Provided information
▽
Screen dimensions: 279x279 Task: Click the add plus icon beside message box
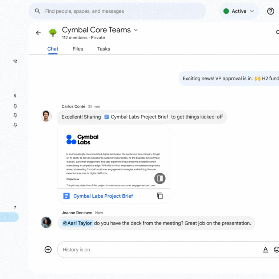point(48,250)
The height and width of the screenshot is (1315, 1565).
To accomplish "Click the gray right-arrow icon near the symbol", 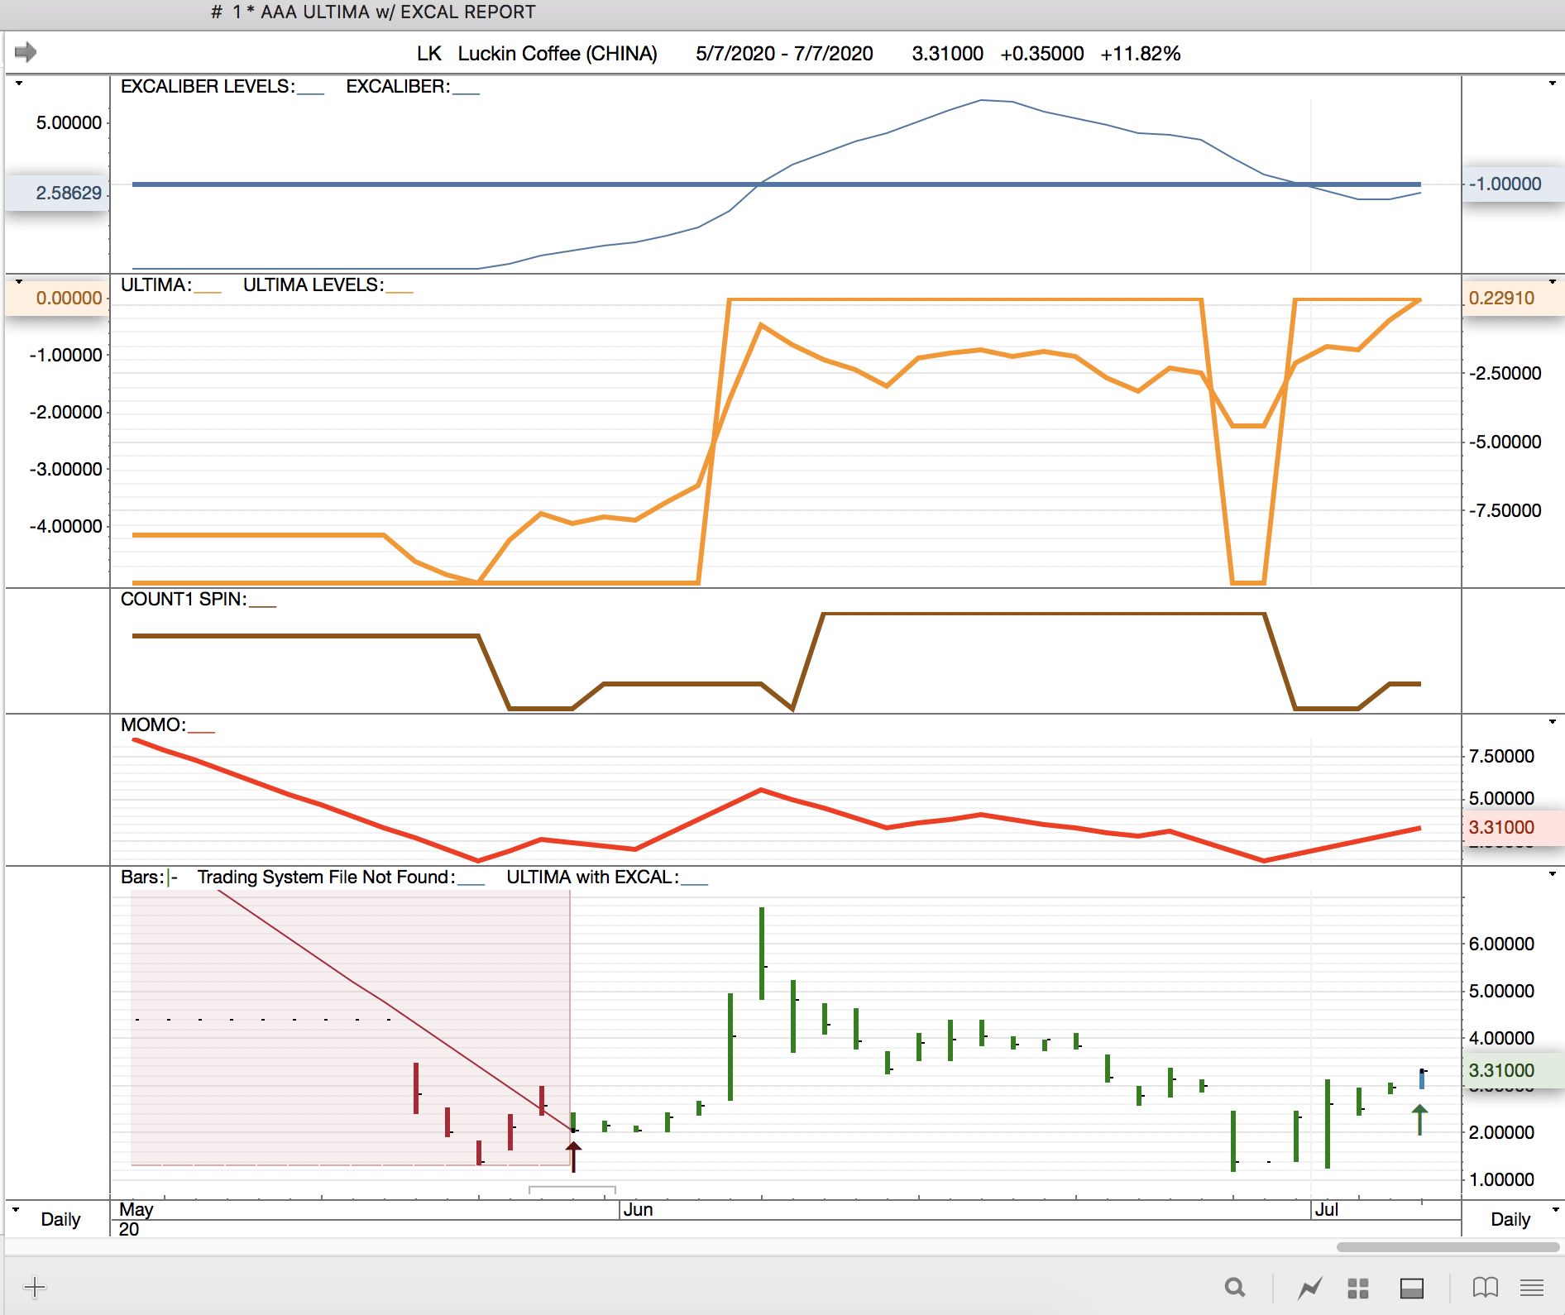I will [x=26, y=52].
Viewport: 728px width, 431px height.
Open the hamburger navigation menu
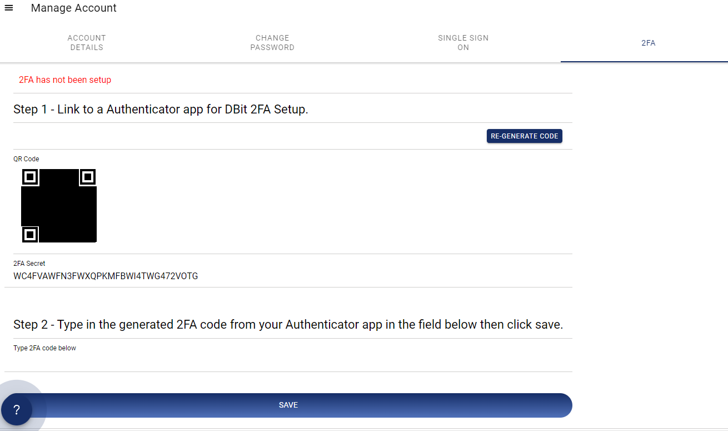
△
Exercise brief
Could you write out the items word for word, from the line containing "Viewport: 728px width, 431px height." through the end of the items, both ends included, with the pictures left out?

Final answer
Viewport: 728px width, 431px height.
Open the hamburger navigation menu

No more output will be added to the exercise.